As noted, he had several other methods for answering that question, including a very powerful use of numbers. Indeed, 91% of what he called “College Advisor students” — those who arrived on campus through his assistance — stayed that their enrolled college for four years, compared to the national average rate of 51%, a huge consideration given the soaring sticker price of a college education today.

Metsch, who’s been helping students and parents make what he called “more scientific decisions” about which college to attend for more than two decades now, offers these words and numbers often, because even though his profession has grown considerably in recent years in terms of the numbers of people handling such work, many people are still not aware that such advisors exist and that they can make an extremely daunting process far less so.

Getting that message across is one of the items on Metsch’s do-list, but he’s far busier handling a client list involving parents and students across the region. He provides a wide array of services and coaching on everything from when students should take certain standardized tests to which schools would make the best fits, to how parents can go about paying for the school their child eventually settles on.

Slicing through it all, Metsch said he and his staff help “reduce the movement in a lot of moving targets.”

That’s a colorful phrase he used to describe how his company helps take time, complexity, confusion, and anxiety out of a process that might (maybe ‘would’ is the better word) otherwise involve much larger quantities of each.

When asked how it does this, Metsch would go on in great detail, and we’ll get to those of those thoughts later, but he summed most of it up by saying his company works very hard to get young students to take ownership of the college-selection process, a necessary quality given the high financial stakes involved, but also because many of them don’t take such ownership, and with often dire consequences, poor decision making, and missed opportunities.

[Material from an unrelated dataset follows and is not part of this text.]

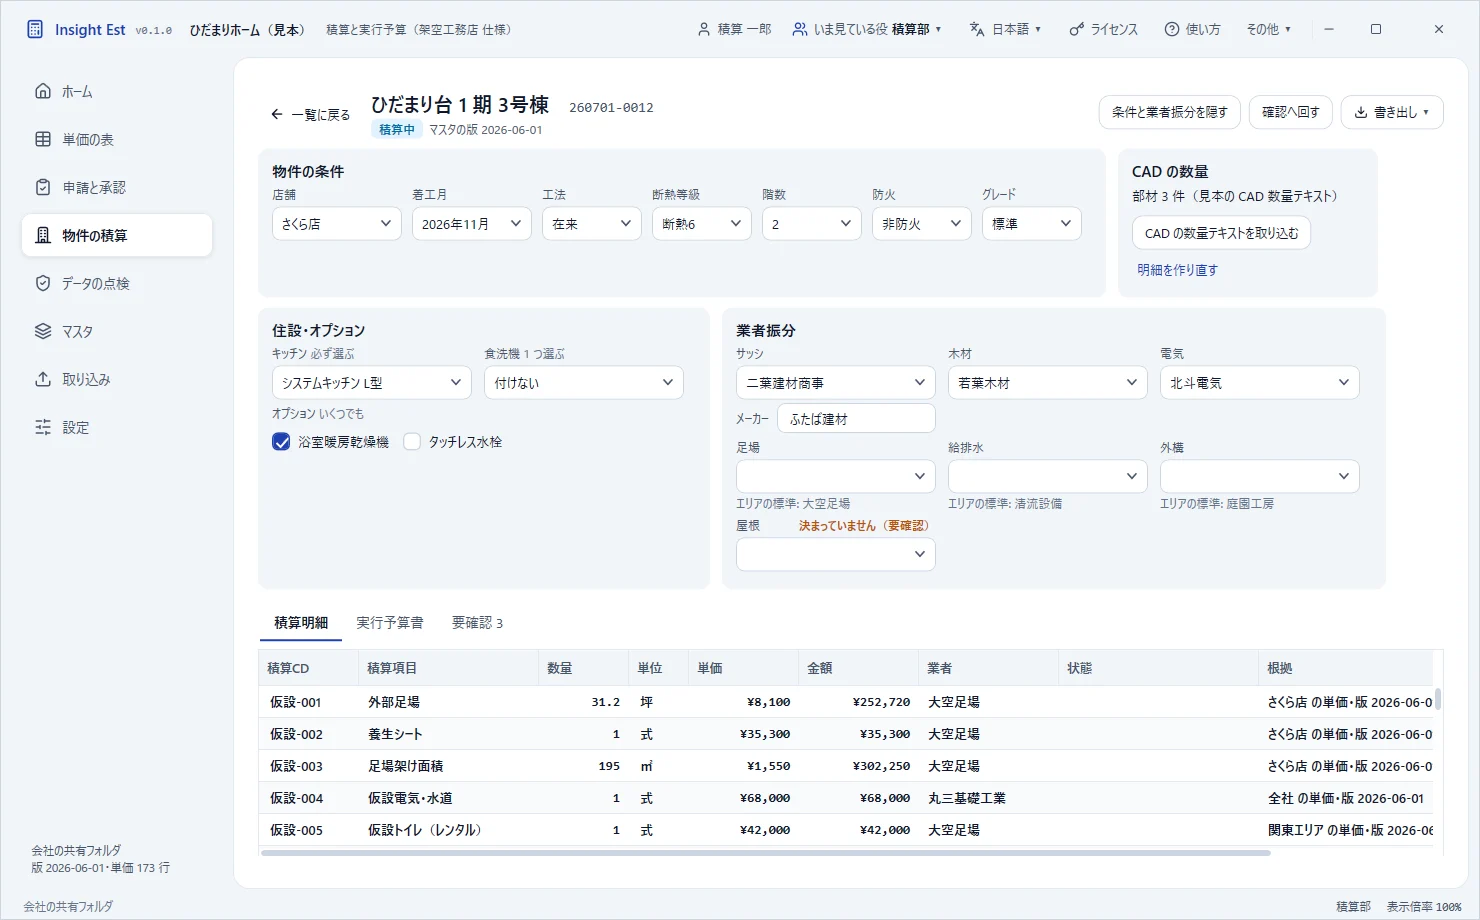Screen dimensions: 1480x920
Task: Open 申請と承認 clipboard icon
Action: point(43,187)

For this issue and its focus on paying for college, BusinessWest talked at length with Metsch about his business, his profession, and the mindset students and parents should take as they approach one of the most important decisions they’ll ever make.

Schools of Thought

There’s a map on the wall in the lobby area of the College Advisor’s suite of offices. It identifies essentially every college and university in the country, and at a glance, it’s quite revealing.

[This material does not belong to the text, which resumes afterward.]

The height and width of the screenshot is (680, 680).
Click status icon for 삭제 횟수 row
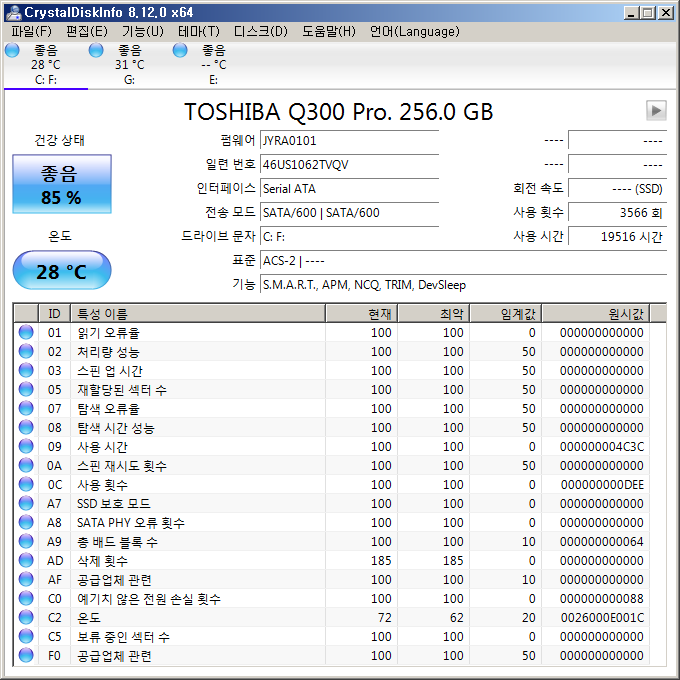tap(26, 561)
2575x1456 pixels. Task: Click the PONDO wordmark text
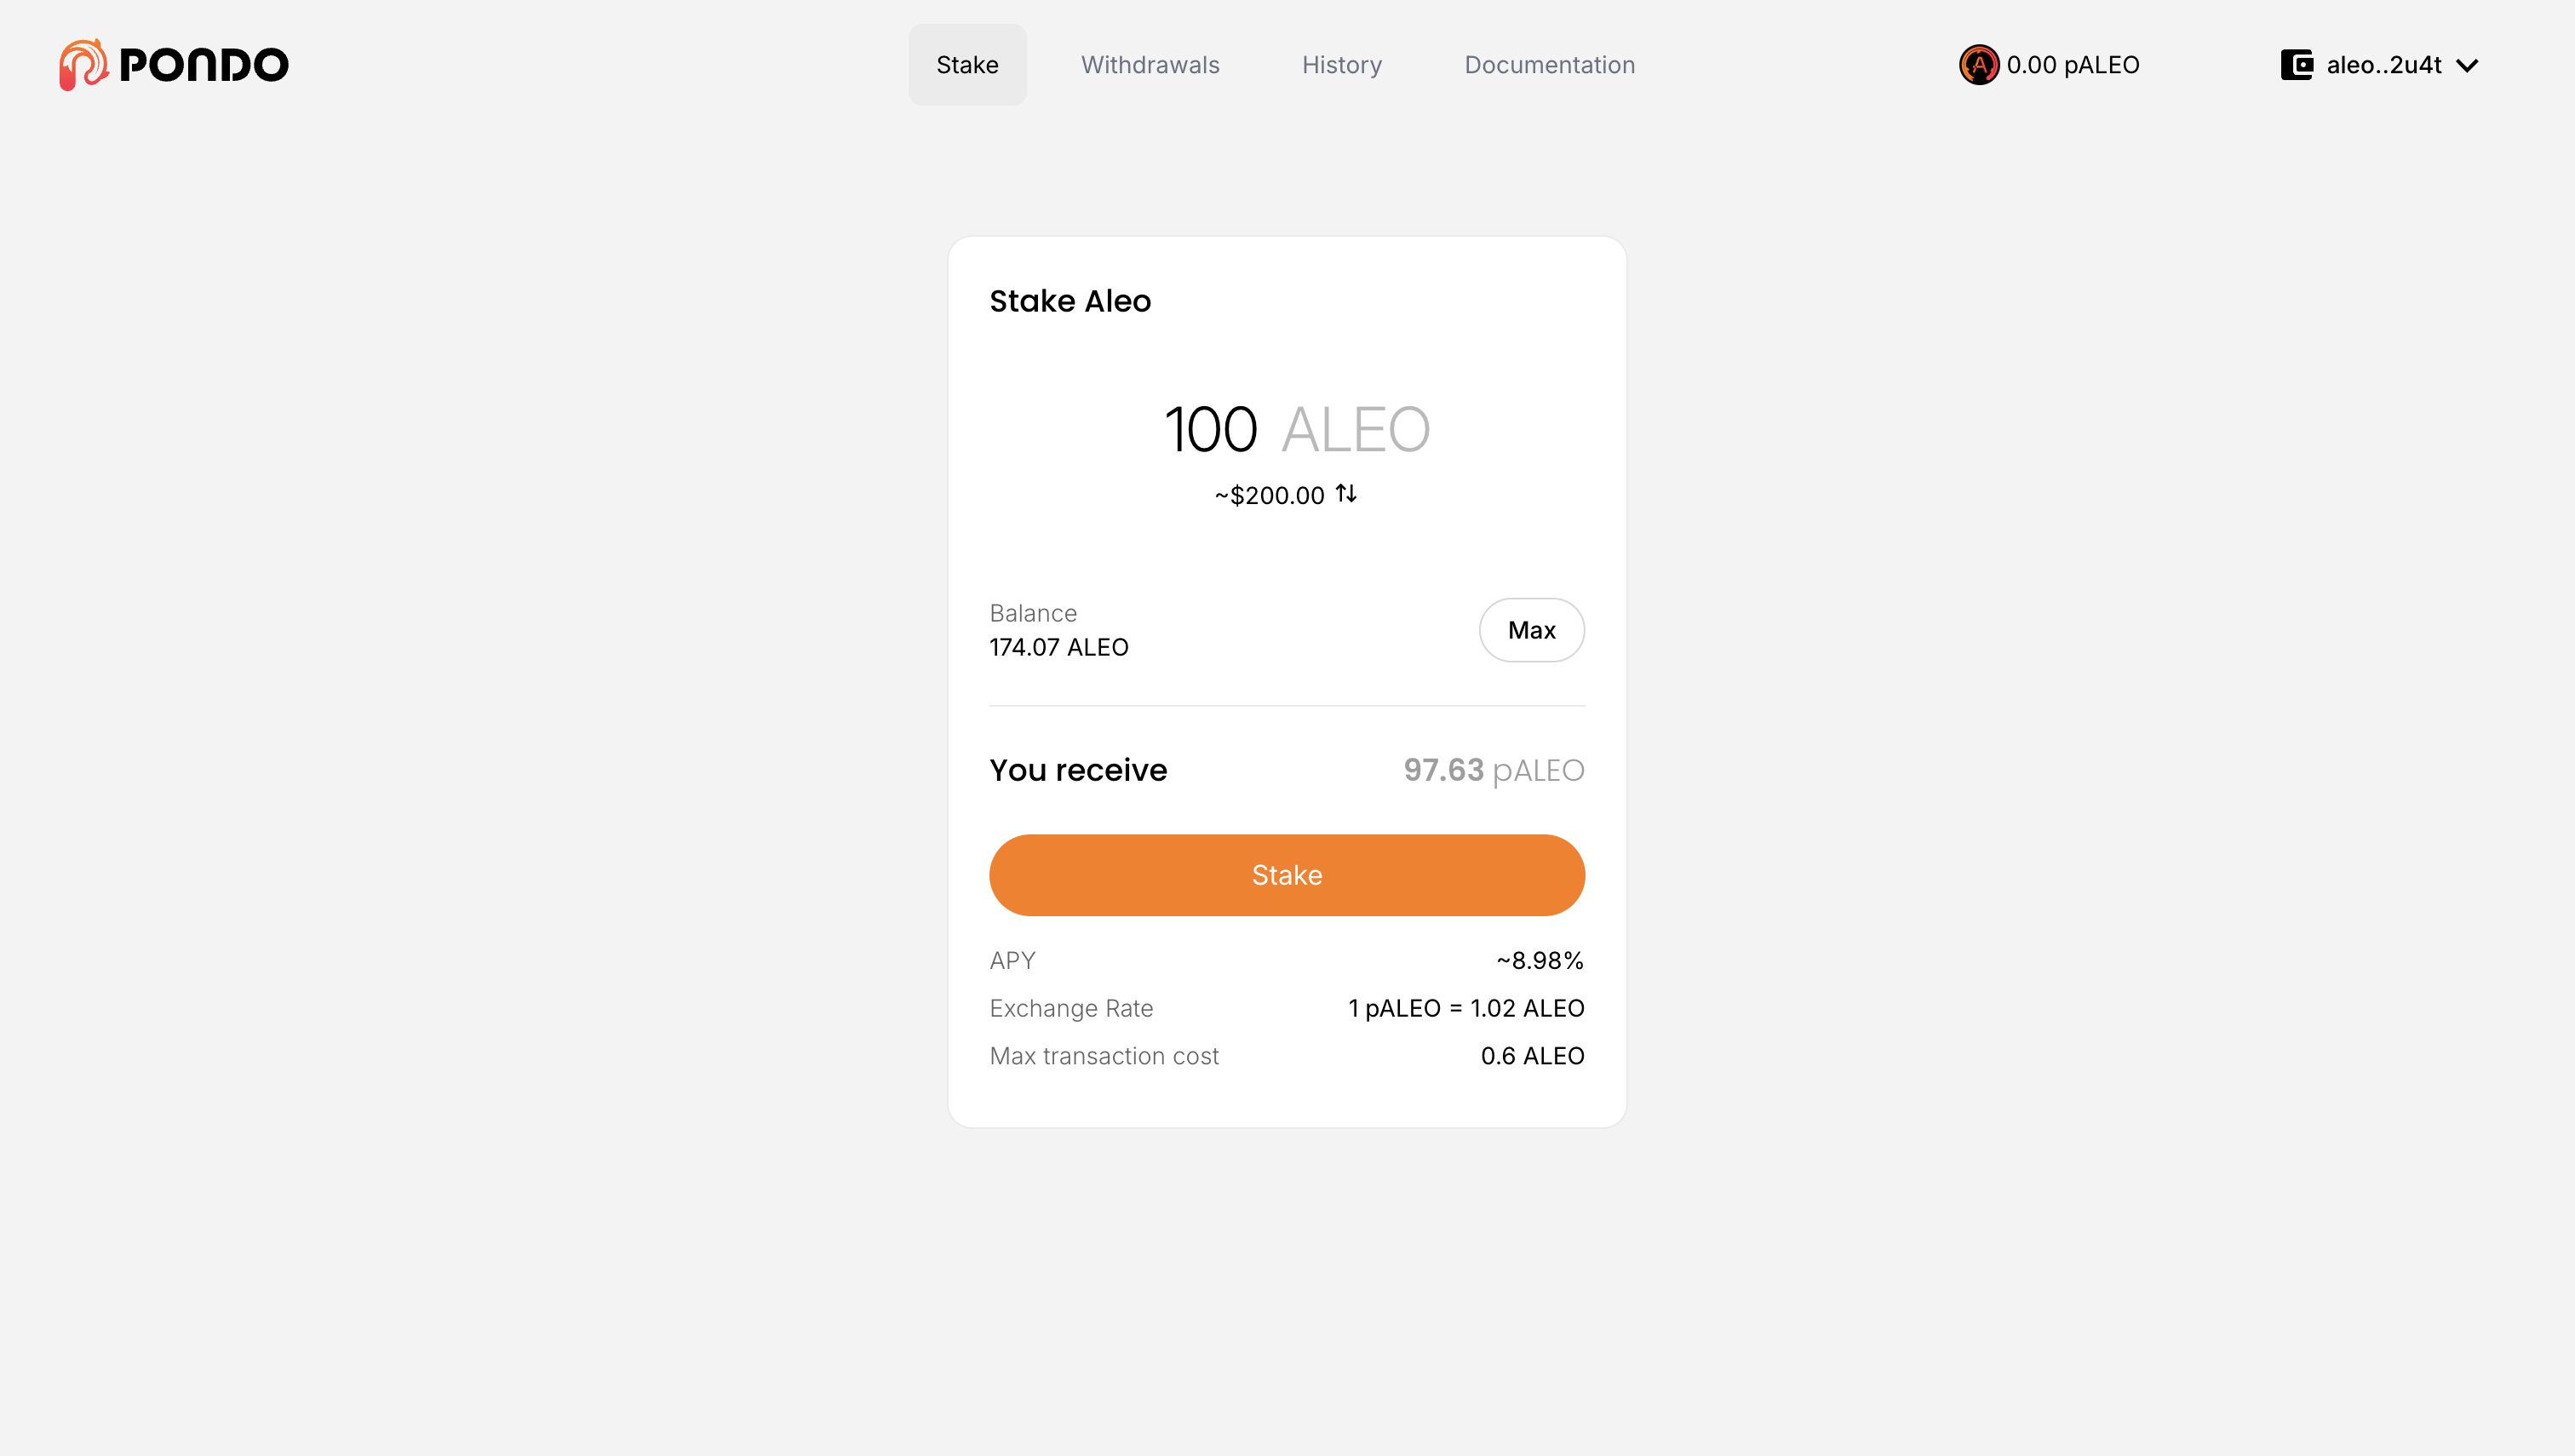tap(204, 66)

Massachusetts has so many of these institutions, there isn’t room for all the names within the confines of the state’s borders, thus they’re placed out over the Atlantic Ocean. In Wyoming, by way of contrast, there are just a few lines for the entire state.

Knowing where the colleges are, however, is just a very small part of the equation when it comes to the process of choosing a school, and the many moving parts, or targets, as Metsch called them, now explain why this profession of college advising has grown considerably after the past quarter-century.

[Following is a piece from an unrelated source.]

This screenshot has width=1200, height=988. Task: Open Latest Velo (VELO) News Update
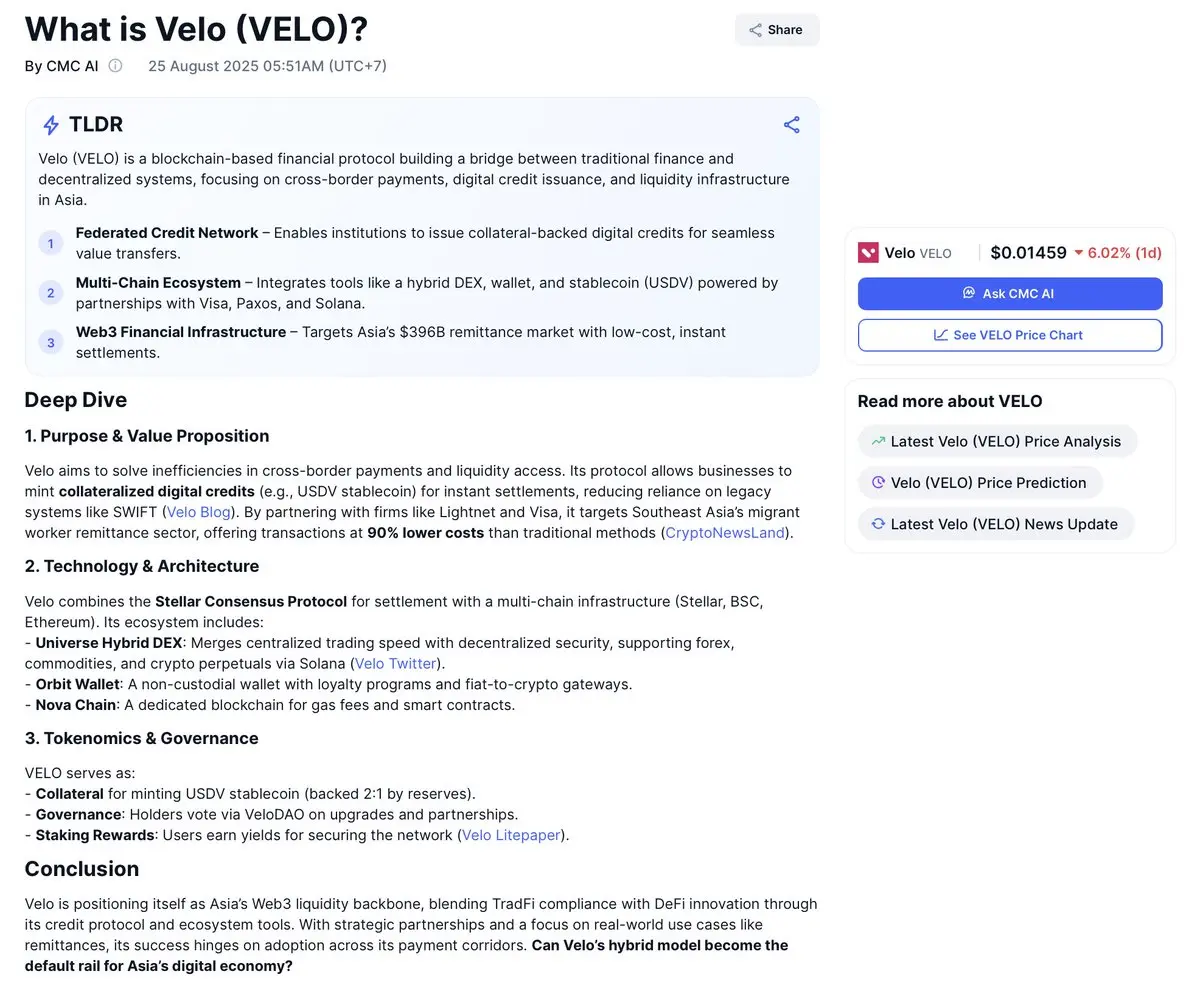(x=996, y=524)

Back in the early ’90s, this was the domain of high-school guidance counselors and a few individuals (mostly women) with backgrounds in social work who often worked part-time out of their homes helping parents and students navigate school-selection matters and options for financing an education.

Over the years, as many of these issues became more complex and parents and students realized they could use some assistance, more of it became available, although there are still not many people doing this kind of work, said Metsch.

And there are tiers within this profession, he noted, adding that some financial advisors will add these services to their portfolios, often as a way to sell more annuities and related products. Parents should look for individuals who can put the letters CEP (certified educational planner) on their business card, said Metsch, adding that he has done so for years now.

As such an advisor, he said he provides counsel on a broad range of subjects, which, as noted earlier, include such things as tests and when they should be taken, colleges and which ones might make the right fit, timelines for decision making, and how to pay for an education.

He said that many parents and students are still of the belief that they can do all this themselves, perhaps with some help from the high-school guidance counselor, and often find out that they’re in over their head or that they’re wasting money and an equally precious commodity — time.

He offered an anecdote to get some of his points across.

“I got a call two months ago from a family that said they thought they could do this on their own,” he recalled. One of the parents said, ‘when we went to Northeastern University, we realized they didn’t have the major my daughter wants. She was interested in looking at the school, but she didn’t realize they didn’t have her major; that was half a day we didn’t need to spend.’”

Busy parents don’t have many half-days to waste, he went on, adding that this family may have been using outdated information or relying on word of mouth. In any case, the proper research wasn’t done before the student and parents gassed up the car and drove across the state.

That’s one very simplistic example of how unscientific many searches are, said Metsch, adding that his business specializes in removing the prefix from that word.

And it does so with every aspect of the process, he added, noting that his team, which has more than 90 years of combined experience, has visited more than 550 colleges and universities across the country and can offer first-hand insight into a broad range of schools.

Staying with that anecdote he offered earlier, Metsch said this was a case where the parent clearly wanted the student to take ownership of the process — and that student did, but wasn’t properly equipped, or properly motivated (or both), to carry out that assignment responsibly.

Which brings him back to that notion of moving targets.

“If you look at financial-aid eligibility, many parents have no idea what they can afford,” he explained. “They’re just looking at a $60,000 price tag, and that’s paralyzing them. Then you have the question about how this school figures out who gets scholarships or need-based aid, so that’s a moving target. The kid doesn’t know what he wants to study, so that’s a moving target. So where do you start the process?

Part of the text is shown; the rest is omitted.